Epilepsy testing can help diagnose the condition and determine the best course of treatment. However, there are also risks associated with epilepsy testing, including the potential for false positive and false negative results.

  • False positive: Test results indicate that a person has epilepsy when they do not have the condition.
  • False negative: Test results show that a person does not have epilepsy when they do have the condition.

Epilepsy Treatment

Although epilepsy has no known cure, advancements in therapy have made it possible for most patients to control their seizures. Typically, finding the proper medication or an anti-epileptic drug (AED) is the initial step in treatment. 

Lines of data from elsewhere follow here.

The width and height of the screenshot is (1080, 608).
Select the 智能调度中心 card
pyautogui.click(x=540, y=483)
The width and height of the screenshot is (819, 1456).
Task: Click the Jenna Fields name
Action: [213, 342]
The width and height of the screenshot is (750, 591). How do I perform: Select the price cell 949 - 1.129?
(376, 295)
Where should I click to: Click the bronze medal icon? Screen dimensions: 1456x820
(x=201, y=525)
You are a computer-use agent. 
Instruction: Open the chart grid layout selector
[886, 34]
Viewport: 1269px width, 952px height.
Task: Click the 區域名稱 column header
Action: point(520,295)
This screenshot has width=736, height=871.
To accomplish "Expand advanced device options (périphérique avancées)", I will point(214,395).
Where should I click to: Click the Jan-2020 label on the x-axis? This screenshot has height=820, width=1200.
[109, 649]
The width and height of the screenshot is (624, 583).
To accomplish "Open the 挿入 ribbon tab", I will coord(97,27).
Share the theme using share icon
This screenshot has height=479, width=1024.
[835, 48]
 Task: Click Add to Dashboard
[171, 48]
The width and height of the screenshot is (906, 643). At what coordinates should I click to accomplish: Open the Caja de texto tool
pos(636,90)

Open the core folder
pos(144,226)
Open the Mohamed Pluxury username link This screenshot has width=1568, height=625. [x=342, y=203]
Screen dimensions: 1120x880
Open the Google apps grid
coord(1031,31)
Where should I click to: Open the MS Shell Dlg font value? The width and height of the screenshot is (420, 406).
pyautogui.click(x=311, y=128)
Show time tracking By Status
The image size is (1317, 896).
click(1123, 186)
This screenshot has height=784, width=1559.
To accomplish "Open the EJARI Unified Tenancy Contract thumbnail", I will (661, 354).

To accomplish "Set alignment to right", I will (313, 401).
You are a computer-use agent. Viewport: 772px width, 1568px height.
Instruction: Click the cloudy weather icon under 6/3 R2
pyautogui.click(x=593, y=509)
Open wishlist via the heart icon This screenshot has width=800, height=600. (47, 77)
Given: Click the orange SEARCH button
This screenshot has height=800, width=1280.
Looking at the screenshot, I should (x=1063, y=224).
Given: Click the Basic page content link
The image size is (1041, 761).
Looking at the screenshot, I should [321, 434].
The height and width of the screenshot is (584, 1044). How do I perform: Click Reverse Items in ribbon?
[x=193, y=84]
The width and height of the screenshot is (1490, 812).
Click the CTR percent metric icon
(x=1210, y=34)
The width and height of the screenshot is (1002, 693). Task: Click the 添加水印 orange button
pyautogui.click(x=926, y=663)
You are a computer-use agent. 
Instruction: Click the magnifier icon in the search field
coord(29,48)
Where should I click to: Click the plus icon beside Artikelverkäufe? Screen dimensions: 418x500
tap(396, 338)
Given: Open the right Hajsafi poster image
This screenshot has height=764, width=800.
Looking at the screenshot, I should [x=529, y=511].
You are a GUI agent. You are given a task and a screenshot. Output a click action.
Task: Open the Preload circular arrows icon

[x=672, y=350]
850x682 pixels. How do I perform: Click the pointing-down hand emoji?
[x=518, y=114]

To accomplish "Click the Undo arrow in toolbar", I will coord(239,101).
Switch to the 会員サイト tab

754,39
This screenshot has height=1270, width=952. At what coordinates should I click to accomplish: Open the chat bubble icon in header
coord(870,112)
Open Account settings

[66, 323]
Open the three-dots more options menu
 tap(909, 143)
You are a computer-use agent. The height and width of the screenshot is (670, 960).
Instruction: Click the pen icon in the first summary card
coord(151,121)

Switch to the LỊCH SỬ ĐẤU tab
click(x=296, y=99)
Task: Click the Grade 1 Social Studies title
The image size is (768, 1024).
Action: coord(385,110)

If seizures persist, other therapy such as devices, dietary regimens, or surgery may be able to manage them.

1. Medicine 

Numerous medications can either halt or prevent seizures. About 70% of persons with epilepsy successfully reduce seizure episodes with medication.

2. Surgery

Consider epilepsy surgery if your seizures are uncontrollable and persistent. New epilepsy surgical possibilities have emerged due to scientific and technological advancements.

3. Nutritional Therapies

Special diets can also aid in seizure control. The four most popular diets are ketogenic, modified Atkins, low glycemic, and medium-chain triglyceride (MCT).

4. Alternative Therapies

The drugs or procedures doctors and other mainstream healthcare practitioners typically recommend are distinct from complementary health practices. These include natural remedies like cannabis for medical purposes or mind-body exercises like yoga.

5. Rescue Therapies 

Certain medications can immediately stop seizures and avert dire circumstances. These drugs function swiftly in the brain after quickly entering the bloodstream.

6. Therapeutic Trials

For people seeking more therapeutic alternatives, clinical trials offer another choice. To discover novel seizure treatments, researchers require volunteers.

7. Seizure Devices

While some people may benefit from medications and surgery, others could find device treatment, such as small electric currents sent to the neurological system by seizure devices. These alter brain cells' behavior and aid in their return to normal.

8. Centers for Epilepsy

A specialized section offering complete care for persons with epilepsy is an epilepsy center. Specialists at epilepsy centers are experts in identifying, assessing, and managing epilepsy.

Conclusion

Anyone who has epilepsy must consult a doctor. It is best to seek medical expert advice if a symptomatic episode occurs. If your primary healthcare provider suspects epilepsy, they will direct you to a neurologist specializing in epilepsy evaluation for further treatment.